@Shapeshifter , thought more deeply on your comments as it bothered me somewhat and I wanted to refresh my understanding of AIM's approach in this space. I went back to my notes on the SM Meeting and the AIM AGM - extracts of the notes plus a bit of context around the key statements (bold, italics) are per below.
It does appear to me that:
- the approach is to extend the current moat for live captioning into Audio Description and Voice - that makes complete sense in terms of leveraging your moat into adjacents.
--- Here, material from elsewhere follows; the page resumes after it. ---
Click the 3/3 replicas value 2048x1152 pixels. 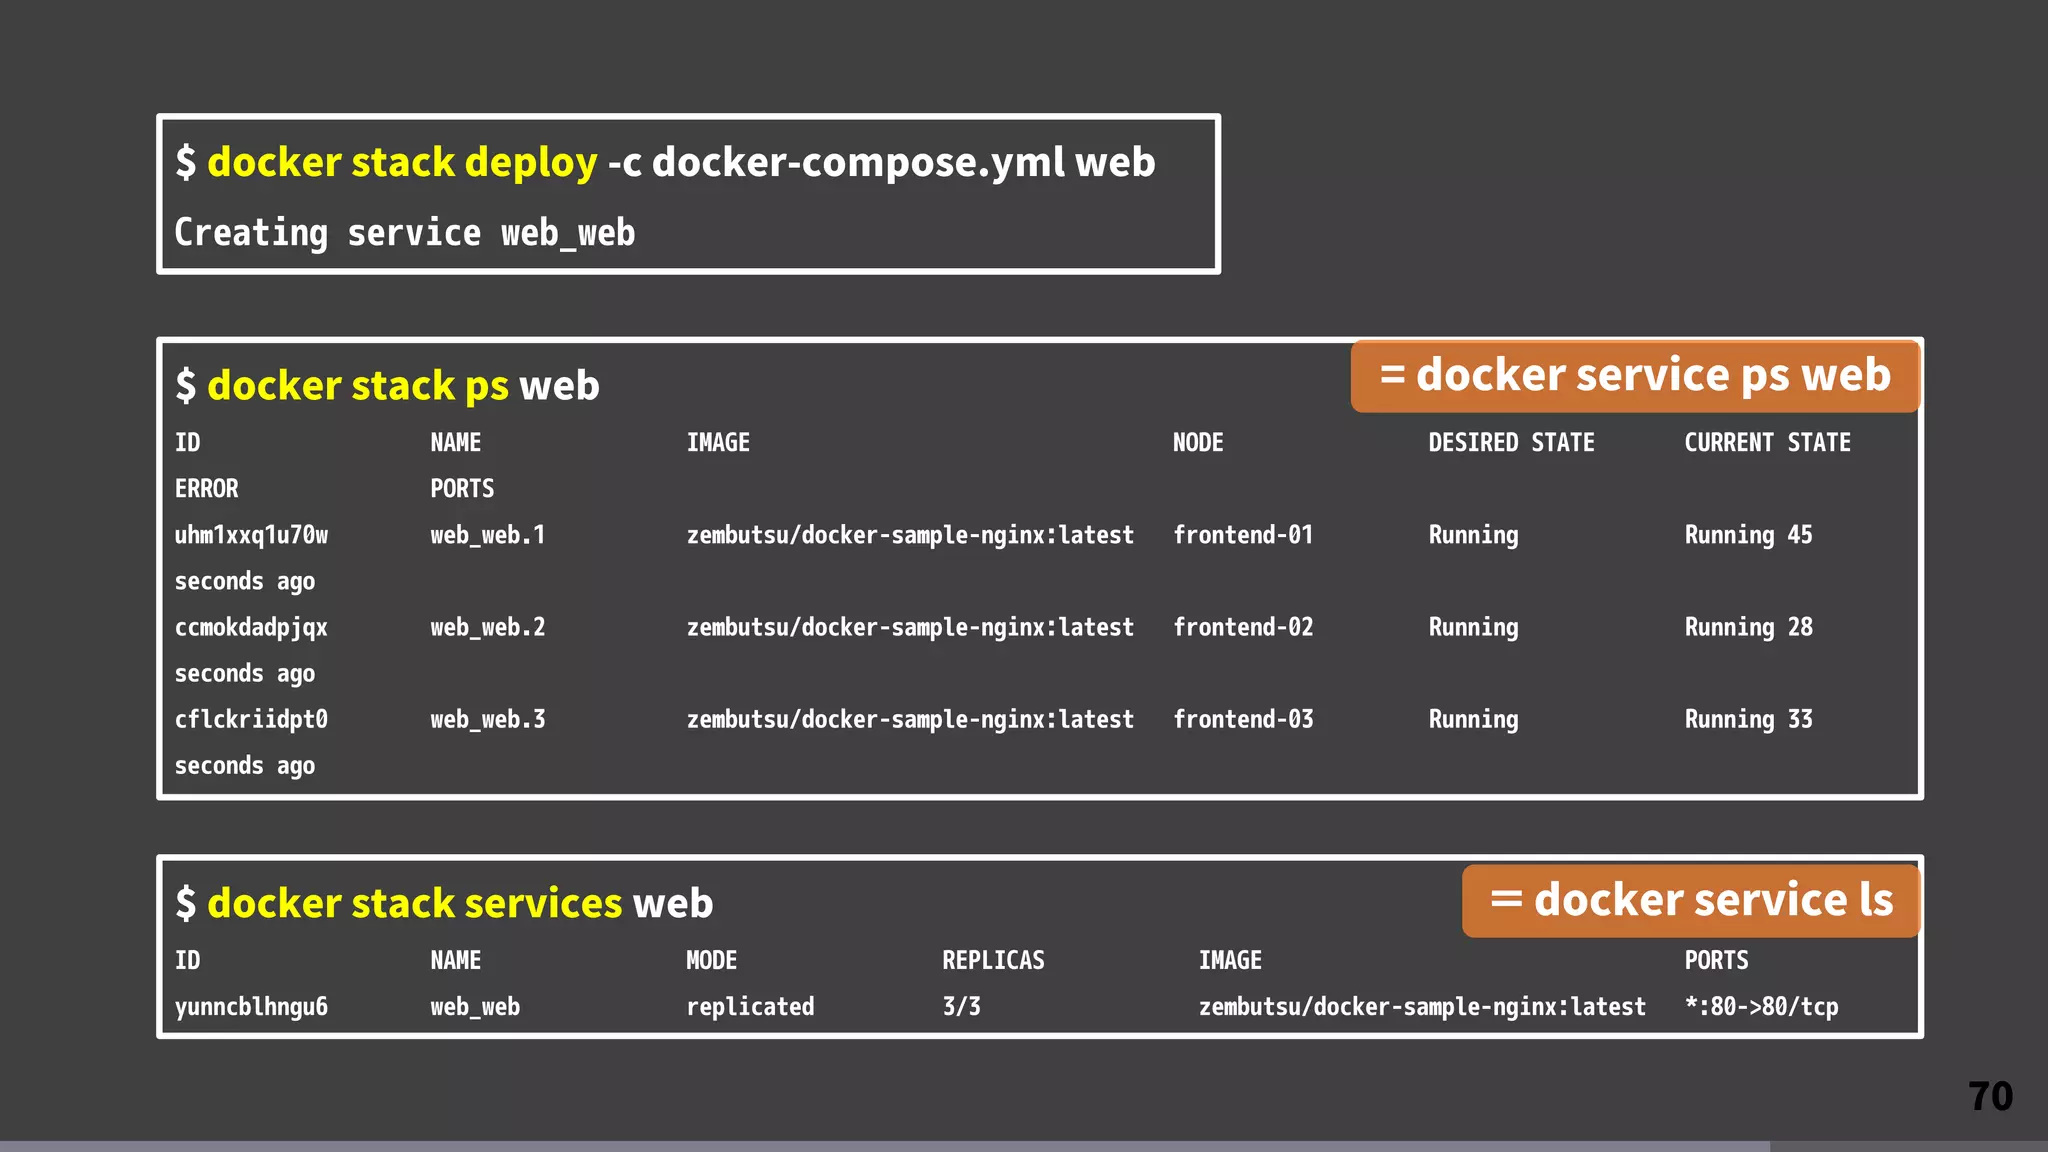pyautogui.click(x=961, y=1007)
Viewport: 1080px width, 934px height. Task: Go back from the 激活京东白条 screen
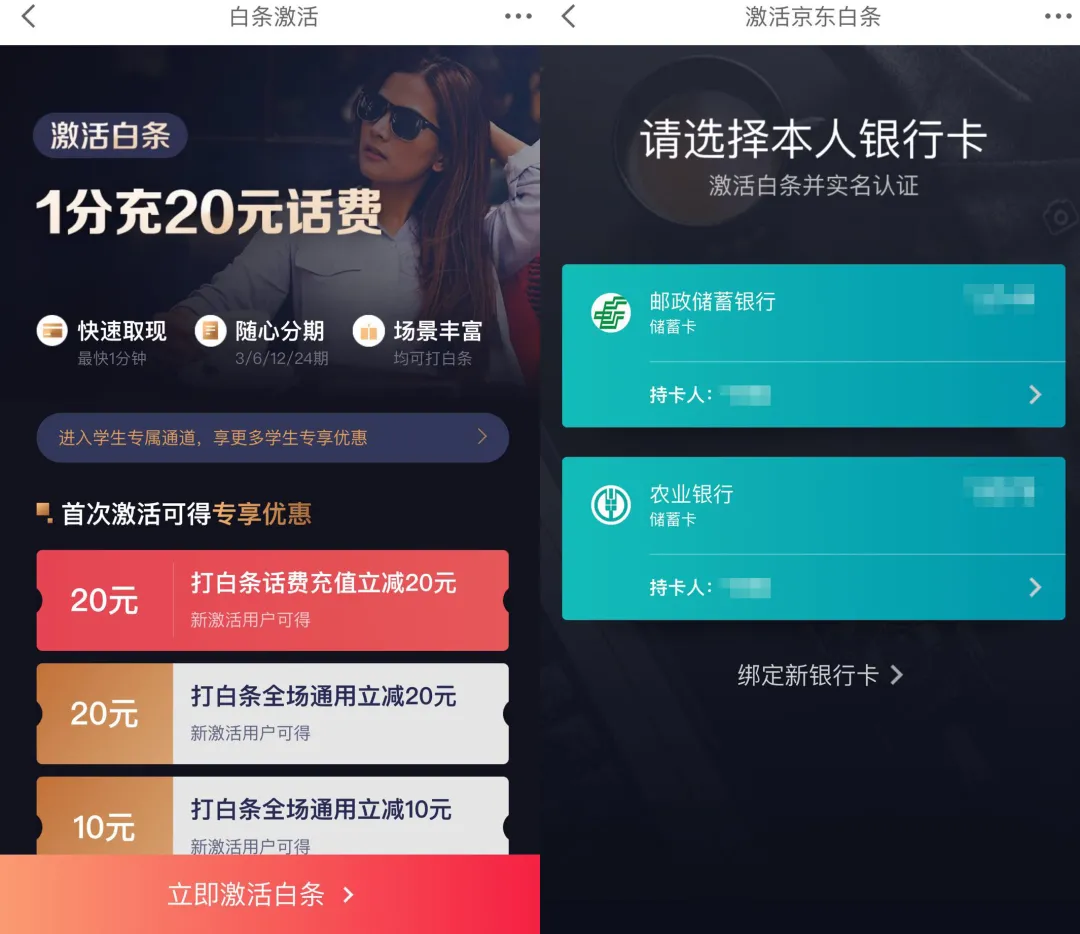click(x=568, y=16)
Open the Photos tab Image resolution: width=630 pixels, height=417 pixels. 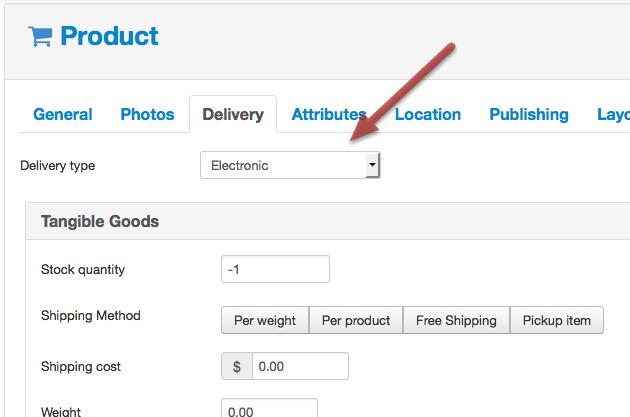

- AIM does a lot more to Audio Description than the translation bit - the end to end process is an involved one which per AIM, involves ~25 hours of human effort, which LEXI Audio Description will fully replace and improve on - the capability to contextualise is key
- the market for Audio Description is still the big-end media/government customers
- AIM does not compete from a technology perspective but integrates whats out there - if VLC further expands capability, it could well be used in the future AIM toolkits/ecosystems
Will keep the VLC risk on my radar. Never say never for sure, at this stage, but I don't quite see the risk impact.
--------------
SM Meeting
The big prize if the $69b grey space which is to use AI to deliver products that involve voice and dubbing - 2 products to be delivered in Oct
- Audio Description - equivalent captioning-for-deaf people, for blind people - describes the visual element of the storytelling that a blind person would not pick up but are really important to the storyline and which is not actually verbally said eg. Clark Kent goes into the phone booth, spins around and then comes out with ....
- Traditional process for Audio Description is 25 human hours for 1 hour of program content
- Legislated minimums for audio description in the UK and Europe, not yet in Australia but legislation is about to be introduced, currently about 14 hours a week on Govt-funded channels eg. ABC, SBS
- Media industry has no appetite to add extra costs for struggling media organisations - frustration in the blind community on how to get access to these services
- AIM’s offering, LEXI Audio Description, is fully automated - uses Gen AI not just to read audio, but to read the vision, understand the text, and to make the decisions that previously was made by humans ie. Identify what were the salient elements of the visual story telling that were not described in the text, find a gap in the audio to insert the description into, write the script for that, have a voiceover artist read it in, mix the audio, and have it available as an audio track - this is what makes up the 25 hours today
- Expect LEXI Audio Description to massively increase the TAM because it will be a case of “why wouldn't I just do this”? as the economics become very compelling
- While the blind community is not a large one (deaf/hard on hearing population is about 10x the blind population), the market is actually the media organisations who is or will be compelled to provide audio description content
Competition
- AIM does not compete from a technology perspective - it integrates and USES the evolving technology to improve its offering within their customer workflows
- AIM DOES NOT DO THE AI ENGINE - it does not invest in speech detects engines
- Invest instead in the API calls that allows AIM to connect their customers signals with the latest and greatest AI engines - not betting on any AI text engine to win, have and use dozens of AI text engines in the Cloud
AGM
The addressable market for the LEXI VOICE is significantly larger than for LEXI captions. By continuously incorporating the latest advancements in AI, we continue to offer market leading solutions, powered by the same architecture that has delivered success in the US Broadcast market, further strengthening and extending our defensive moat anchored in LEXI over iCap with secure access to customer data.
A major milestone was reached in November 2023 when LEXI Live overtook the quality of legacy human captioning achieving an average score of 98.7% on the NER scale, which is an accepted industry method for determining accuracy of captions. In the last 12 months, the quality of LEXI Live has continued to increase, with results now in excess of 99.1%. Because of this sustained quality improvement momentum in LEXI, less than 20% of our business will involve human curation by December 2025.
Over the period to FY29 we anticipate LEXI superseding humans, as it first did with LEXI Live Captioning in 1H24) in all other AI-driven language products serviced by our LEXI Toolkit – including the category that dominates the language services market by value - VOICE.